The Forties aquifer underlying the North Sea is used as an exemplar base case to provide a quantitative framework for assessing the CO2 storage efficiency of dipping open aquifer storage units. Storage under a set of putative regulatory constraints is considered: pressure, migration distance and migration velocity. The effects of permeability, heterogeneity, aquifer dip and top-surface topography are all assessed and the results presented in terms of quantitative storage regimes. Permeability and aquifer dip are key determinants of storage efficiency, since they control the flow speed of the CO2 and the amount of pressure build-up. Heterogeneity reduces storage efficiency due to localised pressure build-up, if this is a constraint. However, where pressure does not limit capacity, vertical heterogeneity improves storage efficiency through boosting the lateral sweep of CO2. Top-surface topography introduces structural closures, regions of higher and lower dip than the model average, and channels.
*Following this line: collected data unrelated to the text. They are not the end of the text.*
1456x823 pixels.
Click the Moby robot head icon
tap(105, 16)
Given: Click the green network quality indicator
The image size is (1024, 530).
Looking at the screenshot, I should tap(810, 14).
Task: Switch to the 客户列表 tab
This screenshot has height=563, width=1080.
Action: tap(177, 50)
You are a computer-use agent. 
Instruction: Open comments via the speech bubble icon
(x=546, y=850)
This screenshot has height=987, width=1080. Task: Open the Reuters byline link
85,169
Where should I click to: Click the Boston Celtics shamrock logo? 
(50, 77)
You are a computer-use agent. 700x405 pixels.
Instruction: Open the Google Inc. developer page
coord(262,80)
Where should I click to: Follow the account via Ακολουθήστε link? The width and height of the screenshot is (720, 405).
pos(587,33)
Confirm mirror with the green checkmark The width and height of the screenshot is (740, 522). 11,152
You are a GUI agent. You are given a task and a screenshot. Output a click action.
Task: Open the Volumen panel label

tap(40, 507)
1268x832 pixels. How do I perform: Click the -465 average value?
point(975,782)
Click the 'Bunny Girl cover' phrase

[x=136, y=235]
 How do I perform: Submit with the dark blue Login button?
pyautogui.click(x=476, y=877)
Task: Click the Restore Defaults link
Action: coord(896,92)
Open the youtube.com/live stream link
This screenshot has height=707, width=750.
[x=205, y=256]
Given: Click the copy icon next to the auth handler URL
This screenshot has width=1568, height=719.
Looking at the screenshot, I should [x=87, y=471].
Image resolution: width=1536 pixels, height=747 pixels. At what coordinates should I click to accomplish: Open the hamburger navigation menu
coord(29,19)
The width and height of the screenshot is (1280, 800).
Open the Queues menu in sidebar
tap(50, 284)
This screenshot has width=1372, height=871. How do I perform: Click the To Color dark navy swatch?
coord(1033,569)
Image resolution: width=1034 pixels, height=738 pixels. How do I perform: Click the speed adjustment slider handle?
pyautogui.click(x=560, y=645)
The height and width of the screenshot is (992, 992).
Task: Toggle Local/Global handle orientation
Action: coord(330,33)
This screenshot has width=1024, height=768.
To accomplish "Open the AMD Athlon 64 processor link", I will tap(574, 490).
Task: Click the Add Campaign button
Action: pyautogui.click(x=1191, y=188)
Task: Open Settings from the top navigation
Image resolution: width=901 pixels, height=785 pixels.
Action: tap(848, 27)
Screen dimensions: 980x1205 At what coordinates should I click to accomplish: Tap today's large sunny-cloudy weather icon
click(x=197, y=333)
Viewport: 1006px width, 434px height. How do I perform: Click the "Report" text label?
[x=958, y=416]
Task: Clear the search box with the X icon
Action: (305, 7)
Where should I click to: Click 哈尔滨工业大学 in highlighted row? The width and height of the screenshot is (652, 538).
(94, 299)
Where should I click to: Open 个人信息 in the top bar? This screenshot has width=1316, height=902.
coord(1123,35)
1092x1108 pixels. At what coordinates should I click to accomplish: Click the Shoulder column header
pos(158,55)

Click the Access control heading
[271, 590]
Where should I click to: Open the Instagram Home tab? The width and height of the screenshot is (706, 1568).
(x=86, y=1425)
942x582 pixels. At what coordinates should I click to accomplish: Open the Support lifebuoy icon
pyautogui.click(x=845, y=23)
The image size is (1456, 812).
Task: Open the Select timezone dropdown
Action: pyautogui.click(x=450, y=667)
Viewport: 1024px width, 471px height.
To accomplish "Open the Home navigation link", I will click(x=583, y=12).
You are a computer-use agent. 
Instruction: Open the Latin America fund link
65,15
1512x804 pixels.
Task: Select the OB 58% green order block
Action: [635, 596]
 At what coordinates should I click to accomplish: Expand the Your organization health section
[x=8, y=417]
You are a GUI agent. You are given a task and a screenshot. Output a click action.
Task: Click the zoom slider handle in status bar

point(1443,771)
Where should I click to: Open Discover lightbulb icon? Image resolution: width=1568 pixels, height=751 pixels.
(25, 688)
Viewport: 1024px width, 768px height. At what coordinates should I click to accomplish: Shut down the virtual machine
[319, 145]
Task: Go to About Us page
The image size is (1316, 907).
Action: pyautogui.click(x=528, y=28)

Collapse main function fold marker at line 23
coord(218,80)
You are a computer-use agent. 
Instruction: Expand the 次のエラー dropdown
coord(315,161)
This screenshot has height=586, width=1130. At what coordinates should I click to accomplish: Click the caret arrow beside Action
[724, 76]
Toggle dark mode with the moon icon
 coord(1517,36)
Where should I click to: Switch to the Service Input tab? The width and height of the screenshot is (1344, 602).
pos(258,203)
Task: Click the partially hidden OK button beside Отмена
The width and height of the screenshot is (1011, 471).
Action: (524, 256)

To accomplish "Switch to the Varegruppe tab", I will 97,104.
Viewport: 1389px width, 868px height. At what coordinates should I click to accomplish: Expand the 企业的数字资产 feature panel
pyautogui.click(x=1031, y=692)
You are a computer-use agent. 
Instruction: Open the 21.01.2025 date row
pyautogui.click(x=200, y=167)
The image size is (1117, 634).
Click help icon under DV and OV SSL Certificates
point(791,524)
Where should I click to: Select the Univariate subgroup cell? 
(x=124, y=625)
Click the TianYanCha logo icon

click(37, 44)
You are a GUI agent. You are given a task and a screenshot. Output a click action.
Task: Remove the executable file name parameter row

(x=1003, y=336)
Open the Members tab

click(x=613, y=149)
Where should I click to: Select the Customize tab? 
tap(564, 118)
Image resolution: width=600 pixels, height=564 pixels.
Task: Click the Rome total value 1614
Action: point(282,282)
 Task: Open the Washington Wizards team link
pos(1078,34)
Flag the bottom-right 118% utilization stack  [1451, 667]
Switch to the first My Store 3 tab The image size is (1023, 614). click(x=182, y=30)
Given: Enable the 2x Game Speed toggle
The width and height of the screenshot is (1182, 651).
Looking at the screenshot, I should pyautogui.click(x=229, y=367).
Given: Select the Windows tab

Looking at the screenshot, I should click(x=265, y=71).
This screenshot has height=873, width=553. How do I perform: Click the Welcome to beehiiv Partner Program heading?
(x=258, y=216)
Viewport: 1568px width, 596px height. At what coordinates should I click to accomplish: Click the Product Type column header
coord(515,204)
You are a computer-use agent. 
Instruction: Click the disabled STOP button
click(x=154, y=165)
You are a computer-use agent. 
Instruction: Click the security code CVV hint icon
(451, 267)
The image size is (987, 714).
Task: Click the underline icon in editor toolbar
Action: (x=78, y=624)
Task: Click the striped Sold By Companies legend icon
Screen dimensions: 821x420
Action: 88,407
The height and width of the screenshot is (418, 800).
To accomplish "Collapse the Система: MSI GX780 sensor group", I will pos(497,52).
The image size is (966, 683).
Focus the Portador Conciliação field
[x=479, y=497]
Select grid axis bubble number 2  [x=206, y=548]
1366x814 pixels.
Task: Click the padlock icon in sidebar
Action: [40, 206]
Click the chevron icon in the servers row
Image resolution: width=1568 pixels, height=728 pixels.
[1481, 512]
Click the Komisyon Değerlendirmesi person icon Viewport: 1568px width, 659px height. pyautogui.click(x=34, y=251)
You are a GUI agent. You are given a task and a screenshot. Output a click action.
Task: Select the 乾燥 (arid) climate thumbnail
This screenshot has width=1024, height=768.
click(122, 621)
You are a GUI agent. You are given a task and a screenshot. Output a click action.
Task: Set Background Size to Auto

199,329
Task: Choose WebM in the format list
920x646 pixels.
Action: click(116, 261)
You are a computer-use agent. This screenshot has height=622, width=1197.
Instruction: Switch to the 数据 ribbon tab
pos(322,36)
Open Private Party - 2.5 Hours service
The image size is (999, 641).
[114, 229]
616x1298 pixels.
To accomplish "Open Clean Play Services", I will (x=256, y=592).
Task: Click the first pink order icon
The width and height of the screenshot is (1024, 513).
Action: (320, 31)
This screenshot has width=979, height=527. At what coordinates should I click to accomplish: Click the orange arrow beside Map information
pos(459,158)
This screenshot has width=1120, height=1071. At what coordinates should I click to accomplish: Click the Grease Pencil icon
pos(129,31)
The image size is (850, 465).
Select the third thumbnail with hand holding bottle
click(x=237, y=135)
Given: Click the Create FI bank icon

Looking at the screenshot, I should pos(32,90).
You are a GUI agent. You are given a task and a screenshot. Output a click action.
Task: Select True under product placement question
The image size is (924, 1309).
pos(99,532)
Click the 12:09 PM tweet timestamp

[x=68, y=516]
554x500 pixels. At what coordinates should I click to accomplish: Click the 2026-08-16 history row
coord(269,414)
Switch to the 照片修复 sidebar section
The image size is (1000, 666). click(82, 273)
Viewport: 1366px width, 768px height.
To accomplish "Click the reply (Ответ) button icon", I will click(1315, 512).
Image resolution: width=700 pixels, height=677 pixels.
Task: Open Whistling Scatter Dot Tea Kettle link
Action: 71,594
When compared to smooth models, structural closures increase efficiency and channels generally decrease efficiency. The net effect of all the competing topographical effects depends on which storage regime describes the smooth model. Overall, it is demonstrated that the storage regime and topography play important roles in determining storage capacity. (C) 2013 The Authors. Published by Elsevier Ltd. All rights reserved.